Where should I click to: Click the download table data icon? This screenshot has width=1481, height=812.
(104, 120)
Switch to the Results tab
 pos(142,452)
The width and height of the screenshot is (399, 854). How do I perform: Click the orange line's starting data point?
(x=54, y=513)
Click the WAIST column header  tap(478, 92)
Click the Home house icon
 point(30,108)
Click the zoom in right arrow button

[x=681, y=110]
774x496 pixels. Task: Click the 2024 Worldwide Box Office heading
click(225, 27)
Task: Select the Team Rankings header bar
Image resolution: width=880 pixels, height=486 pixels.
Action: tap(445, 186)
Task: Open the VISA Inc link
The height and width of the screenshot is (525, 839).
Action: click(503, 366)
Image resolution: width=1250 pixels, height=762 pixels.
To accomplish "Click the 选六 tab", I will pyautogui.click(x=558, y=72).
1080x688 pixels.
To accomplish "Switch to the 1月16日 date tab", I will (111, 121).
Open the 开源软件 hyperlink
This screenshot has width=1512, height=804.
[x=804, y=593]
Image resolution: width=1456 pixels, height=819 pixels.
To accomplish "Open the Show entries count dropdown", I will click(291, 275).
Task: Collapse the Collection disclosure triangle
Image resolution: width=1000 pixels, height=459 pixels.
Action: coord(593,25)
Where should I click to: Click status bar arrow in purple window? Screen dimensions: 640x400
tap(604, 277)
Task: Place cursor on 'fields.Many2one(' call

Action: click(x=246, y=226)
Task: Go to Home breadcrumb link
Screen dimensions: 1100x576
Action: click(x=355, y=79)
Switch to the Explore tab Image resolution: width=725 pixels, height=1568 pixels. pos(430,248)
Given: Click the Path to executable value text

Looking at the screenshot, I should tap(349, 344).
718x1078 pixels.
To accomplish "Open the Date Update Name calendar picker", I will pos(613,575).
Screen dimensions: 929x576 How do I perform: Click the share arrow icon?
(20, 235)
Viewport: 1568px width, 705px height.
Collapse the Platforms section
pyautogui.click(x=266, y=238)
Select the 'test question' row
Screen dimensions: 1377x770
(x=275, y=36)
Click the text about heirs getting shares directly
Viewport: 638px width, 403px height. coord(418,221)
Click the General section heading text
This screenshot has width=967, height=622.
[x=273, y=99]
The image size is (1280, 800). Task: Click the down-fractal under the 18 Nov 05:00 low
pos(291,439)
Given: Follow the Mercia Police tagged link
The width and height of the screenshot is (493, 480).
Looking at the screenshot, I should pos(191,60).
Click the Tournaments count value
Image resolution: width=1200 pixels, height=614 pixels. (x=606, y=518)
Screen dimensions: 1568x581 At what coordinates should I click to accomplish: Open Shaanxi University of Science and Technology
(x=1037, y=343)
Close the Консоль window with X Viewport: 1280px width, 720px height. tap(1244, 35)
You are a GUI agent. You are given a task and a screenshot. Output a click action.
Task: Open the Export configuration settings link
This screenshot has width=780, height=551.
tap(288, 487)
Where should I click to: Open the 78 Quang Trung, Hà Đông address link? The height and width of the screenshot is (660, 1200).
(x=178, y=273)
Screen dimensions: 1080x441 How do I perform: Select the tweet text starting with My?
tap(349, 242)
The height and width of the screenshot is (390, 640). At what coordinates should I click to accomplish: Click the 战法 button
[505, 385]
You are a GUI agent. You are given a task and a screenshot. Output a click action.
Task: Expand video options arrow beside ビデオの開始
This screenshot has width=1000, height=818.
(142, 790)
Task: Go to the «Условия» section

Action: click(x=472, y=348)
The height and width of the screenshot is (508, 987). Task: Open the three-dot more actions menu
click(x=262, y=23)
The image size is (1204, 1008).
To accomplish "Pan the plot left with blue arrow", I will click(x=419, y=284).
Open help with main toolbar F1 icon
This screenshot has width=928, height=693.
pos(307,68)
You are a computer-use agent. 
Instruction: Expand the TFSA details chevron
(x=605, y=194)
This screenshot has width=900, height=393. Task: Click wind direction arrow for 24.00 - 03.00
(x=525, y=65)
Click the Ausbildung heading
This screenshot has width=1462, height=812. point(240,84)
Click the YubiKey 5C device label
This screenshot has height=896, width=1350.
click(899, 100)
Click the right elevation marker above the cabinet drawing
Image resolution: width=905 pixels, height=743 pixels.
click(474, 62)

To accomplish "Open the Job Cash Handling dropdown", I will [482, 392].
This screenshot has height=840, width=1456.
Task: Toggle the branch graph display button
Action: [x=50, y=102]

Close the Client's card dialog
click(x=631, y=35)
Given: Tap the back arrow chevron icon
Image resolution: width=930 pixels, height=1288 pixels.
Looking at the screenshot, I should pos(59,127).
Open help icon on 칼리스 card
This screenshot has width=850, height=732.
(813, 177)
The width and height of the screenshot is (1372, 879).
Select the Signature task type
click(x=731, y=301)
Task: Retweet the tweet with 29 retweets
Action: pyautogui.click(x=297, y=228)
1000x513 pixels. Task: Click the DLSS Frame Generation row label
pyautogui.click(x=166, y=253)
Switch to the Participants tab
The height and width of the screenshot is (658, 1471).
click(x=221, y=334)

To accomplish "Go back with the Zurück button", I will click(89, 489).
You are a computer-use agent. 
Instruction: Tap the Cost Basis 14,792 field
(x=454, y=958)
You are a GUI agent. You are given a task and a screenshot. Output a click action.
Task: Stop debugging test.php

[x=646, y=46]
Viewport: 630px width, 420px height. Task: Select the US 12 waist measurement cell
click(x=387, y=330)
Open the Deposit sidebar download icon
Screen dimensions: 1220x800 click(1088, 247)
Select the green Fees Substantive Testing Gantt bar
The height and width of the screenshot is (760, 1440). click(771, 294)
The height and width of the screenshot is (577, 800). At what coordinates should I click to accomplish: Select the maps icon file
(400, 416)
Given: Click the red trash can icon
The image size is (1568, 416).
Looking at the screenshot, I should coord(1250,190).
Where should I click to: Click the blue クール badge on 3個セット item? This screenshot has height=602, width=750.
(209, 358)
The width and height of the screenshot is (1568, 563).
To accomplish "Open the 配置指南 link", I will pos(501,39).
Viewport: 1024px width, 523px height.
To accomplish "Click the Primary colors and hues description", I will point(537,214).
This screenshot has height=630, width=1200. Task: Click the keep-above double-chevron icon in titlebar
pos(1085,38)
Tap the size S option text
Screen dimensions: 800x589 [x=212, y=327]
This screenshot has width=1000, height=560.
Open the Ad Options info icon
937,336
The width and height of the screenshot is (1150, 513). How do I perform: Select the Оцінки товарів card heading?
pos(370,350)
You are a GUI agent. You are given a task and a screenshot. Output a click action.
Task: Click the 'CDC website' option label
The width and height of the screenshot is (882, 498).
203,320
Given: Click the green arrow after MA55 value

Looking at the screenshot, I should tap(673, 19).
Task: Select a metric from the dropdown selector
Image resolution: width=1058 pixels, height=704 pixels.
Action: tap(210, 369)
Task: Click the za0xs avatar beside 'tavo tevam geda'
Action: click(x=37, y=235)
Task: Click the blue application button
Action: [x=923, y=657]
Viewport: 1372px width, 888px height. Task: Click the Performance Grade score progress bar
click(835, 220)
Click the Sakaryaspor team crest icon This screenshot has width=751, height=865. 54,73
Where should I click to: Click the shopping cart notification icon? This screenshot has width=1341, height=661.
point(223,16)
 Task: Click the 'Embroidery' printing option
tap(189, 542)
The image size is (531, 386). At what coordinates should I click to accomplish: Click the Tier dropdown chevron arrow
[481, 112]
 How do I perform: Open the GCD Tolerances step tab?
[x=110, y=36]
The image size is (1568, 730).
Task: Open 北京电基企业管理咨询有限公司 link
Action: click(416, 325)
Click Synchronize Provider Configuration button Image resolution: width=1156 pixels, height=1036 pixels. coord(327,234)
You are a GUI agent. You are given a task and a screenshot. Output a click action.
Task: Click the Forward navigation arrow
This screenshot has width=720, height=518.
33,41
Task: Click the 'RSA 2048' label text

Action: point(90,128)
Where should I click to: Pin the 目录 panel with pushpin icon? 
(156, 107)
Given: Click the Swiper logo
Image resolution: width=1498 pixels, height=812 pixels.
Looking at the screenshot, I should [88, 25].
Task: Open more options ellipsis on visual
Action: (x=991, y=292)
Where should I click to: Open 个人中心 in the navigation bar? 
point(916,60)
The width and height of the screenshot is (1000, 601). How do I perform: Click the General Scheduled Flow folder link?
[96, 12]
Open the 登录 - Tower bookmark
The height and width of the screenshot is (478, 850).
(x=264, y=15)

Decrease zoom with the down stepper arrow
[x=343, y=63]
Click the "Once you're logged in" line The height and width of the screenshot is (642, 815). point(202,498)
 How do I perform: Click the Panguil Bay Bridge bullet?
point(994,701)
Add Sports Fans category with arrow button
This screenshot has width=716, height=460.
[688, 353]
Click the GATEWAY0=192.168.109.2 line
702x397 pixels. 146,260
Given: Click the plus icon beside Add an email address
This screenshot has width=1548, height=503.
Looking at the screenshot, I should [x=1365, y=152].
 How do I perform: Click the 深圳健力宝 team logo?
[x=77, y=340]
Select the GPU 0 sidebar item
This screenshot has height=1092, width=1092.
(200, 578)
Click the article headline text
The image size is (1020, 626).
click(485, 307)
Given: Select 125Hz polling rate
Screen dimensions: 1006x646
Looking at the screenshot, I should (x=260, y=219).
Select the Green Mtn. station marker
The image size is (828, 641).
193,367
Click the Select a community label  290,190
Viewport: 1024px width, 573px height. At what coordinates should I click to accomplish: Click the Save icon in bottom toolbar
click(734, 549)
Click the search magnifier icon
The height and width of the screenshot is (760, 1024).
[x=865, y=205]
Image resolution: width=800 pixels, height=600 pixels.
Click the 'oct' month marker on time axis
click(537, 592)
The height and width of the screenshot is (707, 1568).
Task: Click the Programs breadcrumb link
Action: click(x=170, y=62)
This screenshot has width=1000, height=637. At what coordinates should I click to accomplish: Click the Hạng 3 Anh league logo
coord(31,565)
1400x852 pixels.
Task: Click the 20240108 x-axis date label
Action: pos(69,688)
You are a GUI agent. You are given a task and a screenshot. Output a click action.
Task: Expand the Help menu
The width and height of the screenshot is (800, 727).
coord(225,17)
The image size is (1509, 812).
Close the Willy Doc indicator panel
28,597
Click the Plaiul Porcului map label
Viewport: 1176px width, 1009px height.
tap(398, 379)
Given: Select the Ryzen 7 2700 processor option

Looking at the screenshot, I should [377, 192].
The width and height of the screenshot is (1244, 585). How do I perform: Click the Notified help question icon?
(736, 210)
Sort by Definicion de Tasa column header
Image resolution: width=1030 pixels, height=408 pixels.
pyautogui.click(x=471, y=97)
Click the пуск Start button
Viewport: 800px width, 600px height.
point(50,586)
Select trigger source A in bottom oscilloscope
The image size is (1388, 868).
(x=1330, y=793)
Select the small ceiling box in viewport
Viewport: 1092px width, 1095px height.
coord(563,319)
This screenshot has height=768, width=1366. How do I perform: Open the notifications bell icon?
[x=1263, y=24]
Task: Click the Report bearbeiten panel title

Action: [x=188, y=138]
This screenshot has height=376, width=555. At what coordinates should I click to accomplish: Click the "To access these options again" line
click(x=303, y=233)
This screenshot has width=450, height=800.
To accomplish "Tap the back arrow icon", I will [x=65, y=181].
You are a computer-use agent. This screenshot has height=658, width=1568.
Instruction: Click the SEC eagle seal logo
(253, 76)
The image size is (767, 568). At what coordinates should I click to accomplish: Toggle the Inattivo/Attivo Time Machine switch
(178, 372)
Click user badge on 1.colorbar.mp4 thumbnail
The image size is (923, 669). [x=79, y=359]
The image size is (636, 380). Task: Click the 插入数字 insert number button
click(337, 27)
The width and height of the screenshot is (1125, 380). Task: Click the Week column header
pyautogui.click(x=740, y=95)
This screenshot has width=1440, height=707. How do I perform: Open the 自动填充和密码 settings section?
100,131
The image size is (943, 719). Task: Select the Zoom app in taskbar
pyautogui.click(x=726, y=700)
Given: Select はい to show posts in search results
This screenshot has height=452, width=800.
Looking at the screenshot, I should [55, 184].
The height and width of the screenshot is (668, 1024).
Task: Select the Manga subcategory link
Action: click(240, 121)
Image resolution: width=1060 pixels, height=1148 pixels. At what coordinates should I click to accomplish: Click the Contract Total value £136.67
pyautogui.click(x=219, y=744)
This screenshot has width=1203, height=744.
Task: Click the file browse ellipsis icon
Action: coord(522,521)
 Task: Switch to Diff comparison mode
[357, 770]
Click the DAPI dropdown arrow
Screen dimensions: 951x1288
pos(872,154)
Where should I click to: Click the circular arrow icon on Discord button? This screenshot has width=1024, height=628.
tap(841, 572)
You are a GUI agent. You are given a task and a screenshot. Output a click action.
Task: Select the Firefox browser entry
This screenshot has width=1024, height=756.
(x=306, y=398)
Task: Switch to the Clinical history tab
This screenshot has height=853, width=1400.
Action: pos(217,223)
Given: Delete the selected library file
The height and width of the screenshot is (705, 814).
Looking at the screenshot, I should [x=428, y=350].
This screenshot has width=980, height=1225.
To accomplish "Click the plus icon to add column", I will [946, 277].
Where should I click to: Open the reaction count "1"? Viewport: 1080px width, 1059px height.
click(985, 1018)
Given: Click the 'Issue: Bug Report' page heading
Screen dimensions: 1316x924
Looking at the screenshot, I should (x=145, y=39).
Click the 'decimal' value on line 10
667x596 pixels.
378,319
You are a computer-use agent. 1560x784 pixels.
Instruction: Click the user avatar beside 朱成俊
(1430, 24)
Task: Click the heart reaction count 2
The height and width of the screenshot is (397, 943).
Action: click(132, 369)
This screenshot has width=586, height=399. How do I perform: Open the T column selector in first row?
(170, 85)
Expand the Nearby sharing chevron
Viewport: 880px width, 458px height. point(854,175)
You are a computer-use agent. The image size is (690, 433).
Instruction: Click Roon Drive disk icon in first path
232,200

• • • • • • •

Reproduce, character for character, only the lines of the preceding data that start at the line with "Image resolution: width=1000" and end at the line with "Task: Go to Home breadcrumb link", both included.

=== Answer for this exercise ===
Image resolution: width=1000 pixels, height=459 pixels.
Action: coord(593,25)
Where should I click to: Click status bar arrow in purple window? Screen dimensions: 640x400
tap(604, 277)
Task: Place cursor on 'fields.Many2one(' call

Action: click(x=246, y=226)
Task: Go to Home breadcrumb link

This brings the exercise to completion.